→ TASK PROMPT
Can you rewrite the stretch from the line containing "Given: Tick the" through the end of the lines, swapping "pixels" for "px" and leaving everything else unchanged? Leave the pictures out of your answer.

# start of RECORDS FOR THE TASK

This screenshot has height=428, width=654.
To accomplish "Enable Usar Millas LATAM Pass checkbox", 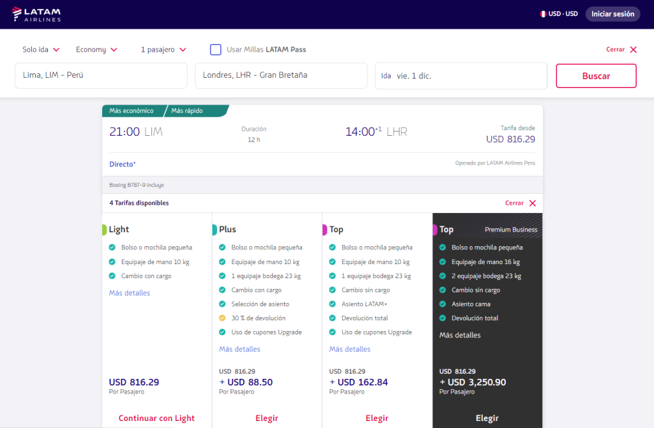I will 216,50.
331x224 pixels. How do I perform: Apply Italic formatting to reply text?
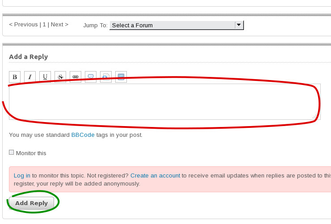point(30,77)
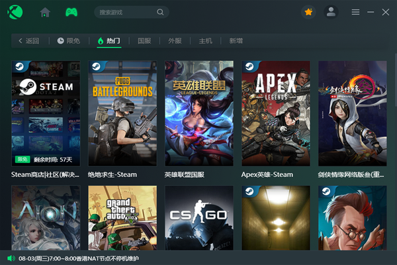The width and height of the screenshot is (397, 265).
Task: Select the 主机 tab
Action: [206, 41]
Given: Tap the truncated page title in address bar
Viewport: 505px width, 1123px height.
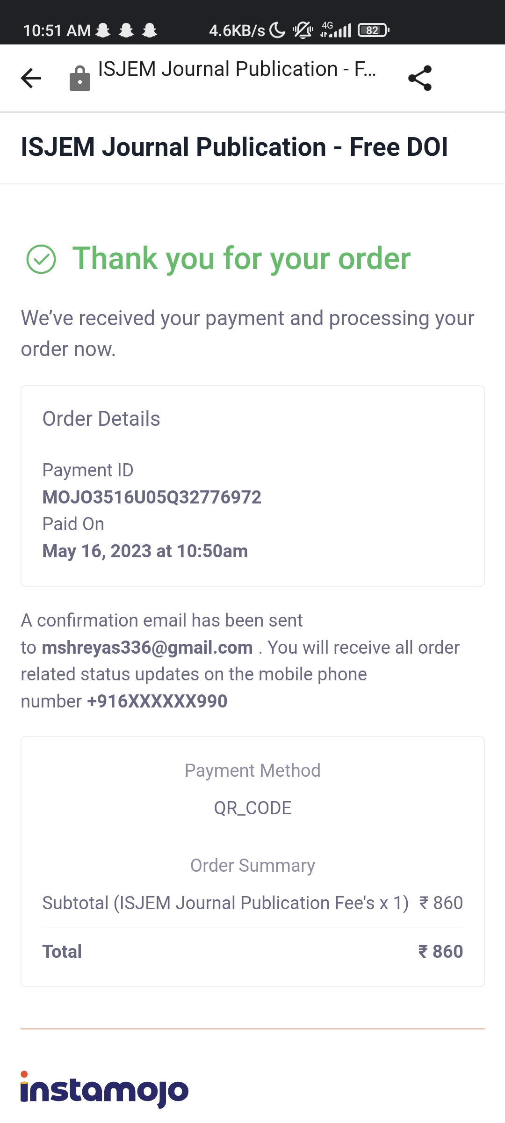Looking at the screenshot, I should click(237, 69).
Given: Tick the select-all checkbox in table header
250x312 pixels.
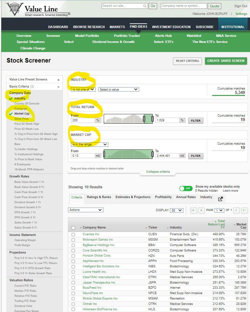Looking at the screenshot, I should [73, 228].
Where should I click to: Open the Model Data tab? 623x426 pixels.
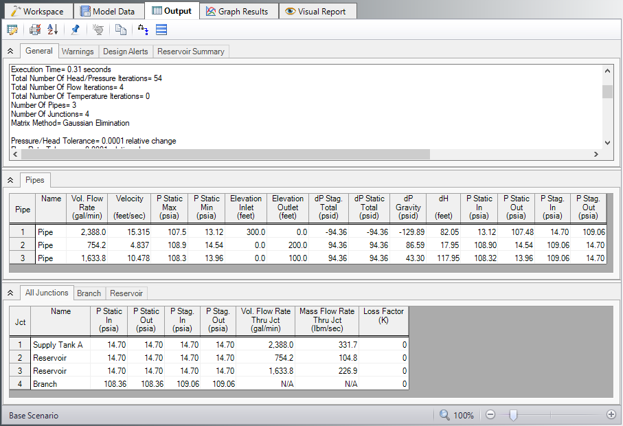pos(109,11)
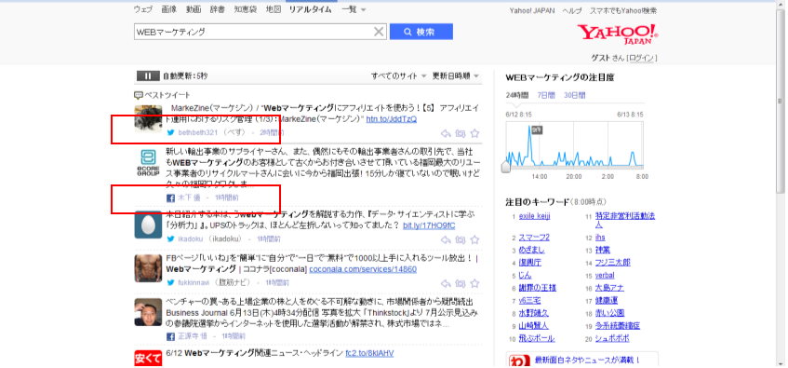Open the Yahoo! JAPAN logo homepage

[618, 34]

# end of RECORDS FOR THE TASK

→ SOLUTION
Given: Tick the select-all checkbox in table header
250x312 px.
Looking at the screenshot, I should [73, 228].
Where should I click to: Open the Model Data tab? 623x426 px.
pos(109,11)
Open the Yahoo! JAPAN logo homepage

[618, 34]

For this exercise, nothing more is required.